5 UK Newspaper Data

Most of the available newspaper data in the UK is based on the collections of the British Library (though other libraries do hold significant collections). This is a huge collection, but getting access to it is not straightforward. In a nutshell:

  • If you’re happy with a small test dataset, you could use the freely-available Heritage Made Digital titles.
  • If you would like to do analysis on something slightly more historically significant or rigorous, you could contact Gale and ask them to supply you with the JISC Historical Newspaper Collection.
  • If you really want access to ALL the newspapers from the collection, you’ll have to contact Find My Past.

5.1 British Library Newspapers

The British Library holds about 60 million issues, or 450 million pages of newspapers. They now span over 400 years, but the coverage prior to the nineteenth century is very partial.2 Prior to 1800, the collection has serious gaps, and many issues of many titles have simply not survived. This means that only a fraction of what was published has been preserved or collected, and only a fraction of that which has been collected has been digitised.

It’s actually surprisingly difficult to know exactly what has been digitised, but a rough count is possible, using the ‘newspaper year’ as a unit. This is all the issues for one title, for one year. Its not perfect, because a newspaper-year of a weekly looks the same as a newspaper-year for a daily, but it’s an easy unit to count.
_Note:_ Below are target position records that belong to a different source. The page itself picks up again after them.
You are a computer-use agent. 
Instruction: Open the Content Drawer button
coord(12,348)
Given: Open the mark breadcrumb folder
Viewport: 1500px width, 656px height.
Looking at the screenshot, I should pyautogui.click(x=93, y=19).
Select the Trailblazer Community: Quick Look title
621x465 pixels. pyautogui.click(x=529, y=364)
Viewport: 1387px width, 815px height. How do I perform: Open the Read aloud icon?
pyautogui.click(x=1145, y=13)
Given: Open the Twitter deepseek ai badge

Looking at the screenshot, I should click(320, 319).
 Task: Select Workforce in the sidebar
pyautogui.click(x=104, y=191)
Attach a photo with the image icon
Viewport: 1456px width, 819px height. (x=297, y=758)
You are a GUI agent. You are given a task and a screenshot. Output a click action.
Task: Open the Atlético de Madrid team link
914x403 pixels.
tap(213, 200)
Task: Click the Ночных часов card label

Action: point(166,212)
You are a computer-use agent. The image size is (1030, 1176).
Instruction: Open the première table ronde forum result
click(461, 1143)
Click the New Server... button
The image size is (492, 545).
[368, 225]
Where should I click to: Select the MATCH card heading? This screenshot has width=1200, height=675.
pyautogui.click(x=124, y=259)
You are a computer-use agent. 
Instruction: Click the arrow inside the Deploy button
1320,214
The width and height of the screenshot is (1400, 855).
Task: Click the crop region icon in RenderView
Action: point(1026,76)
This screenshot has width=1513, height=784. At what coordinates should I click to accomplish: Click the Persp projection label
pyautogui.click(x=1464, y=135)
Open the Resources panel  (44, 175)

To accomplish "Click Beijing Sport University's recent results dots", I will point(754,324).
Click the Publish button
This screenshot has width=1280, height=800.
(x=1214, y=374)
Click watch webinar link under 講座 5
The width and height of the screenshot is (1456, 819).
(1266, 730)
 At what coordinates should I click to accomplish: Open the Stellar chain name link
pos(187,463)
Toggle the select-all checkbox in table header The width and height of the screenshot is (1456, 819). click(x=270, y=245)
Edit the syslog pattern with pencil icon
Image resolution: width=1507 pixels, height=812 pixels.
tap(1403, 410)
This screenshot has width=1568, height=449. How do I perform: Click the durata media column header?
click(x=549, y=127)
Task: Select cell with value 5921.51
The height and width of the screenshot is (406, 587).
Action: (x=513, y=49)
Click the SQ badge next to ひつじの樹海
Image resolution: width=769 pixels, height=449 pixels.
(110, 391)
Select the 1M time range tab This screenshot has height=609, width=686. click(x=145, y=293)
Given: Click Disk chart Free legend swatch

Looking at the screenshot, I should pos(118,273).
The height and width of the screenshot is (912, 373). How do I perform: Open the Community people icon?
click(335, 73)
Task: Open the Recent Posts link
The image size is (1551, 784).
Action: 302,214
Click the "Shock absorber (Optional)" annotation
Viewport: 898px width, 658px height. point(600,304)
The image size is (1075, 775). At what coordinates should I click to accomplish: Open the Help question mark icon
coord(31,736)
There’s currently about 40,000 newspaper-years on the British Newspaper Archive. The entire collection of British and Irish Newspapers is probably, at a guess, about 350,000 newspaper-years.

It’s all very well being able to access the content, but for the purposes of the kind of things we’d like to do, access to the data is needed. The following are the main British Library digitised newspaper sources.

Figure 5.1: An interactive map of the British Library’s physical newspaper collection. Links are to the catalogue entry.

5.2 Burney Collection

The Burney Collection contains about one million pages, from the very earliest newspapers in the seventeenth century to the beginning of the 19th, collected by Rev. Charles Burney in the 18th century, and purchased by the Library in 1818.3 It’s actually a mixture of both Burney’s own collction and stuff inserted since. It was microfilmed in its entirety in the 1970s. As Andrew Prescott has written, ‘our use of the digital resource is still profoundly shaped by the technology and limitations of the microfilm set’4 The collection was imaged in the 90s but because of technological restrictions it wasn’t until 2007 when, with Gale, the British Library released the Burney Collection as a digital resource.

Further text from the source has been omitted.